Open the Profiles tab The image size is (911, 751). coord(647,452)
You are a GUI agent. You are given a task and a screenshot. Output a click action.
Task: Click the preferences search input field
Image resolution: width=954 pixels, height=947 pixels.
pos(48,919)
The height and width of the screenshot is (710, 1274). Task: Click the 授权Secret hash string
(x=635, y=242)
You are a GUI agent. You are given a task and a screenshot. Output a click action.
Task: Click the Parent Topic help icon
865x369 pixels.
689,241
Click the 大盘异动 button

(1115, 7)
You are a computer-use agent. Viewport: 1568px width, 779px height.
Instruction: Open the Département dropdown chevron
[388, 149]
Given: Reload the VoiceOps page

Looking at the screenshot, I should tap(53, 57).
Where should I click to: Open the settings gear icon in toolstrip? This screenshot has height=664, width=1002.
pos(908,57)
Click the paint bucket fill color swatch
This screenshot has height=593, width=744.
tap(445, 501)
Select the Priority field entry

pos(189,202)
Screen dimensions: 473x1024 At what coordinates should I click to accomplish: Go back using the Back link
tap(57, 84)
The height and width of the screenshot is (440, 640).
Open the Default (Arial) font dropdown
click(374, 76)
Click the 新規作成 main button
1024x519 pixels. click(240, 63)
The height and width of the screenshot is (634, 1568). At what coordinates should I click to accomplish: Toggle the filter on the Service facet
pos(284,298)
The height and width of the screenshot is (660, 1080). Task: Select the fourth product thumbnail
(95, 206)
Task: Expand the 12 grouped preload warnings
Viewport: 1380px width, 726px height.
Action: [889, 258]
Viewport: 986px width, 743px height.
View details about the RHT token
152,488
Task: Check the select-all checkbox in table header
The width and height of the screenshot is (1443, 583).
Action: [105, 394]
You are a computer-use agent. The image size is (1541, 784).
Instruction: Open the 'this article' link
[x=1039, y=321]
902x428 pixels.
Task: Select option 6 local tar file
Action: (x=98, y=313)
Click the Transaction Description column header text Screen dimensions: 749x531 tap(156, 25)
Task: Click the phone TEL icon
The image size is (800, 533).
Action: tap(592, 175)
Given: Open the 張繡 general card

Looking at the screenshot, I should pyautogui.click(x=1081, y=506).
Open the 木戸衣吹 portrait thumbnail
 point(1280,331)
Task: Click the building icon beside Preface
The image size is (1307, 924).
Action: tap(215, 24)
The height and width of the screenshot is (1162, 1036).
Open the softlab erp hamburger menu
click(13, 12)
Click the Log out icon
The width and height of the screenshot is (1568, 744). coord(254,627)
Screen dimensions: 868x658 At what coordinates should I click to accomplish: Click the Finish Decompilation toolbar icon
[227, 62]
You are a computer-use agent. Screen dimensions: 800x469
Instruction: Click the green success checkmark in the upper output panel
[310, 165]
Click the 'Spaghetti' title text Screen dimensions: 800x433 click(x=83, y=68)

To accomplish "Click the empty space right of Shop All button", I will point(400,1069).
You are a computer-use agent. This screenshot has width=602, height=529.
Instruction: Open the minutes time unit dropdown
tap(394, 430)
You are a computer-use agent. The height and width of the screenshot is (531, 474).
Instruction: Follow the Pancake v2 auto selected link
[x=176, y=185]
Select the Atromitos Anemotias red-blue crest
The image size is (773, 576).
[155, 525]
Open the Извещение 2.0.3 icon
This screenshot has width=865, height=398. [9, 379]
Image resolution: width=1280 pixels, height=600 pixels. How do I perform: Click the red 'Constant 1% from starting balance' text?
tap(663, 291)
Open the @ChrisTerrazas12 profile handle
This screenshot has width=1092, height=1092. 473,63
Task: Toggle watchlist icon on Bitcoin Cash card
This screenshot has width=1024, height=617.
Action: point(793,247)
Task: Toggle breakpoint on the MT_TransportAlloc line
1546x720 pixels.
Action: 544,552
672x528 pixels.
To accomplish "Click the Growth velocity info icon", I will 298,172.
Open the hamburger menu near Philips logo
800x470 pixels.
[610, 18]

● **Задание**
Воспроизведите весь приведенный выше материал, сохранив каждую строку без малейших изменений.

● **Результат выполнения**
Open the Profiles tab The image size is (911, 751). coord(647,452)
You are a GUI agent. You are given a task and a screenshot. Output a click action.
Task: Click the preferences search input field
Image resolution: width=954 pixels, height=947 pixels.
pos(48,919)
The height and width of the screenshot is (710, 1274). Task: Click the 授权Secret hash string
(x=635, y=242)
You are a GUI agent. You are given a task and a screenshot. Output a click action.
Task: Click the Parent Topic help icon
865x369 pixels.
689,241
Click the 大盘异动 button

(1115, 7)
You are a computer-use agent. Viewport: 1568px width, 779px height.
Instruction: Open the Département dropdown chevron
[388, 149]
Given: Reload the VoiceOps page

Looking at the screenshot, I should tap(53, 57).
Where should I click to: Open the settings gear icon in toolstrip? This screenshot has height=664, width=1002.
pos(908,57)
Click the paint bucket fill color swatch
This screenshot has height=593, width=744.
tap(445, 501)
Select the Priority field entry

pos(189,202)
Screen dimensions: 473x1024 At what coordinates should I click to accomplish: Go back using the Back link
tap(57, 84)
The height and width of the screenshot is (440, 640).
Open the Default (Arial) font dropdown
click(374, 76)
Click the 新規作成 main button
1024x519 pixels. click(240, 63)
The height and width of the screenshot is (634, 1568). At what coordinates should I click to accomplish: Toggle the filter on the Service facet
pos(284,298)
The height and width of the screenshot is (660, 1080). Task: Select the fourth product thumbnail
(95, 206)
Task: Expand the 12 grouped preload warnings
Viewport: 1380px width, 726px height.
Action: [889, 258]
Viewport: 986px width, 743px height.
View details about the RHT token
152,488
Task: Check the select-all checkbox in table header
The width and height of the screenshot is (1443, 583).
Action: [105, 394]
You are a computer-use agent. The image size is (1541, 784).
Instruction: Open the 'this article' link
[x=1039, y=321]
902x428 pixels.
Task: Select option 6 local tar file
Action: (x=98, y=313)
Click the Transaction Description column header text Screen dimensions: 749x531 tap(156, 25)
Task: Click the phone TEL icon
The image size is (800, 533).
Action: tap(592, 175)
Given: Open the 張繡 general card

Looking at the screenshot, I should pyautogui.click(x=1081, y=506).
Open the 木戸衣吹 portrait thumbnail
 point(1280,331)
Task: Click the building icon beside Preface
The image size is (1307, 924).
Action: tap(215, 24)
The height and width of the screenshot is (1162, 1036).
Open the softlab erp hamburger menu
click(13, 12)
Click the Log out icon
The width and height of the screenshot is (1568, 744). coord(254,627)
Screen dimensions: 868x658 At what coordinates should I click to accomplish: Click the Finish Decompilation toolbar icon
[227, 62]
You are a computer-use agent. Screen dimensions: 800x469
Instruction: Click the green success checkmark in the upper output panel
[310, 165]
Click the 'Spaghetti' title text Screen dimensions: 800x433 click(x=83, y=68)

To accomplish "Click the empty space right of Shop All button", I will point(400,1069).
You are a computer-use agent. This screenshot has width=602, height=529.
Instruction: Open the minutes time unit dropdown
tap(394, 430)
You are a computer-use agent. The height and width of the screenshot is (531, 474).
Instruction: Follow the Pancake v2 auto selected link
[x=176, y=185]
Select the Atromitos Anemotias red-blue crest
The image size is (773, 576).
[155, 525]
Open the Извещение 2.0.3 icon
This screenshot has width=865, height=398. [9, 379]
Image resolution: width=1280 pixels, height=600 pixels. How do I perform: Click the red 'Constant 1% from starting balance' text?
tap(663, 291)
Open the @ChrisTerrazas12 profile handle
This screenshot has width=1092, height=1092. 473,63
Task: Toggle watchlist icon on Bitcoin Cash card
This screenshot has width=1024, height=617.
Action: point(793,247)
Task: Toggle breakpoint on the MT_TransportAlloc line
1546x720 pixels.
Action: 544,552
672x528 pixels.
To accomplish "Click the Growth velocity info icon", I will 298,172.
Open the hamburger menu near Philips logo
800x470 pixels.
[610, 18]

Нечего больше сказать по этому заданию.